Segment Start: SELECTED TEXT

That was the happiest day in my life and the day when my smiles met my tears. Experiencing the unexperienced was always thrilling, but experiencing the world's best emotion for the first time had a new level of excitement.

I was crying, tears spilling down my cheeks when they first informed me. The prominent contributing factor for my tears, was they didn't allow me to eat while I was famished. Dammit! I cussed, wiping away my tears frantically with the sleeve of my shirt. My parents were happy and making the arrangements quickly while I was sitting on the stairs, hands on my cheeks, tears pooling at my feet. The last part was literal, though.

"Don't be like that... Everything's gonna be alright," my mom tried to convince me, in vain.

My tears wouldn't stop.

Half an hour later, I was all set and sat on the table while two surgeons, an anaesthetist and two nurses were working warily around me. My heart raced, sweat prickling on my forehead, in an airconditioned room. I purposefully ran my eyes on only one side of the well lit theatre, as the other side held the equipments needed for my surgery. I didn't want to push my panic button harder, but the metal touching metal sound was enough to make me crawl and beg.

Segment End: SELECTED TEXT

TO DO —
• A. Answer these from the account of the surgery day:
(i) What was the main reason the narrator cried when first told?
(ii) What did the narrator's mom say to try to convince them?
(iii) Who was working around the narrator on the table?
• B. Write the next part of the account of the surgery day, picking up after its final sentence.

Segment Start: DATASET EXTRACT

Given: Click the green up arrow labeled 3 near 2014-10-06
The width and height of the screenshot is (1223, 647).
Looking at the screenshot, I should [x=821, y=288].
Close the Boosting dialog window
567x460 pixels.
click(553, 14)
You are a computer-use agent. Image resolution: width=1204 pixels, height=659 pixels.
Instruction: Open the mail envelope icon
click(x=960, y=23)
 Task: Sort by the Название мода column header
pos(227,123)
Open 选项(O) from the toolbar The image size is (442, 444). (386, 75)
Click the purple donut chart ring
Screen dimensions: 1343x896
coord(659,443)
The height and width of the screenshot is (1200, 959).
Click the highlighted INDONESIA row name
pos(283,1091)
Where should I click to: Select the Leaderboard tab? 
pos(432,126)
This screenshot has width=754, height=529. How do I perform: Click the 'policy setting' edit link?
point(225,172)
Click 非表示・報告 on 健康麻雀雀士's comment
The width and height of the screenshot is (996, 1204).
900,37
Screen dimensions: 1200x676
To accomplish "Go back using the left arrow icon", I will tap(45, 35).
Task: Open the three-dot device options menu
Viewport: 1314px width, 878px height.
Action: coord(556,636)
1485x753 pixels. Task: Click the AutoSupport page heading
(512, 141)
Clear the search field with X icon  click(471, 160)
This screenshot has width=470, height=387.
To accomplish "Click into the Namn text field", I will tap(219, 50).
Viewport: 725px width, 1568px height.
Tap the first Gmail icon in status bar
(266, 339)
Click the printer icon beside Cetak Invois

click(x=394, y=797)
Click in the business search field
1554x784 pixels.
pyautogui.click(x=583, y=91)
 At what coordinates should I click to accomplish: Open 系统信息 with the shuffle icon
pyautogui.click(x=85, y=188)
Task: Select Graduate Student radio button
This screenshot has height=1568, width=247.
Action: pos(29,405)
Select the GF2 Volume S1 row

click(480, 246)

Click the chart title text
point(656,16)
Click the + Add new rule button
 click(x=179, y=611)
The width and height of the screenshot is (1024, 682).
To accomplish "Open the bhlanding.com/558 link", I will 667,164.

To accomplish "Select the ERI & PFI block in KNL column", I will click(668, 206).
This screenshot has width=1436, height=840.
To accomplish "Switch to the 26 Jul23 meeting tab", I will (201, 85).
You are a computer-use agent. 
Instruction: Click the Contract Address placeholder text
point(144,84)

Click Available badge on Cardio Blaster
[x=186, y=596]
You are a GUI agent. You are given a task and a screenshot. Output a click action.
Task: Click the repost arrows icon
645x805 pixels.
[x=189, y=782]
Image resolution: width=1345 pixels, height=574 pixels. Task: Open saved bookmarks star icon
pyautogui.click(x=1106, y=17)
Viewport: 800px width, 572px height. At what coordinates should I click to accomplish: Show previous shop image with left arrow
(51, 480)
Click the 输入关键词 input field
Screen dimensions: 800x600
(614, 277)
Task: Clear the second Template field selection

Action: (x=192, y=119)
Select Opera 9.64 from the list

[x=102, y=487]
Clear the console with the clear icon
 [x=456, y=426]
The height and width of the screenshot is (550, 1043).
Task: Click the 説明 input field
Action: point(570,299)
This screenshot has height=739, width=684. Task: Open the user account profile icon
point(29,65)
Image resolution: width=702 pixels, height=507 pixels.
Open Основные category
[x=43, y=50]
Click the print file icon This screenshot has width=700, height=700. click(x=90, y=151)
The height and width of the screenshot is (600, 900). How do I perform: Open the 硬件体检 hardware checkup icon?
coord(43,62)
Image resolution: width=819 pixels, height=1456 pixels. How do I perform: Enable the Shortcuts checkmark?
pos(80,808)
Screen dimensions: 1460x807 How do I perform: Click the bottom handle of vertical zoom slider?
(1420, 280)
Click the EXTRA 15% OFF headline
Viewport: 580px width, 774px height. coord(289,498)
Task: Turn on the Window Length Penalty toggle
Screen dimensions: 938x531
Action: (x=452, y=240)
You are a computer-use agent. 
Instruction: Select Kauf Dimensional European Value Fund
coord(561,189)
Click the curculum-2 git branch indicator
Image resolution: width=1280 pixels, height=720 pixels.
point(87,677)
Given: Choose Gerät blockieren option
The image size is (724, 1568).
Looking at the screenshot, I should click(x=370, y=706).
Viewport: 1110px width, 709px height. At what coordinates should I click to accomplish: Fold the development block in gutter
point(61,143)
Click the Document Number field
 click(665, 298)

Segment End: DATASET EXTRACT

SOLVED TASKS —
• A.
(i) They didn't allow the narrator to eat while famished.
(ii) "Don't be like that... Everything's gonna be alright."
(iii) Two surgeons, an anaesthetist and two nurses.

• B.
Suddenly, a nurse shoved a pillow between my hands and asked me to hug it. That I can do, I thought, biting my lips. After all, that was what I used to do when I was afraid of monsters, vampires and others, at night, hugging my pillows as if they were my defence.

Hugging it tightly, I waited, the clock ticking away and it was the only sound I heard. A numbness veiled over my body. Soon, I gave into it and fell limp on the table, with the guidance of the nurses. 'Done', 'quick', 'seven minutes exactly' were the words I'd captured in the first few seconds of my trance state, before everything cleared up.

As I was a science student myself and daughter of a doctor, I knew what would happen but resisted the urge to roll into the details, at least for that moment.

Breathe, I told myself, again, as I waited for this to get over with.

Five minutes into the surgery, I heard it, the sweet little voice that cried softly at the beginning. Then it got high pitched, the first cry of my son. Despite the anaesthesia that was all numbing me, I could feel the grin that spread across my face and the tears that spilled at the sides of my eyes, perfectly.

His first cry was the most sweetest thing I had ever heard in my life. The pure ecstasy of bring him into the world, safe and sound, was unmatchable with anything in the whole world. In God's glory, I happened to experience such a pure happiness.

Once the surgery was over, precisely after twenty minutes, I got to see my little bundle of joy, wrapped around in white sheets, pure like him.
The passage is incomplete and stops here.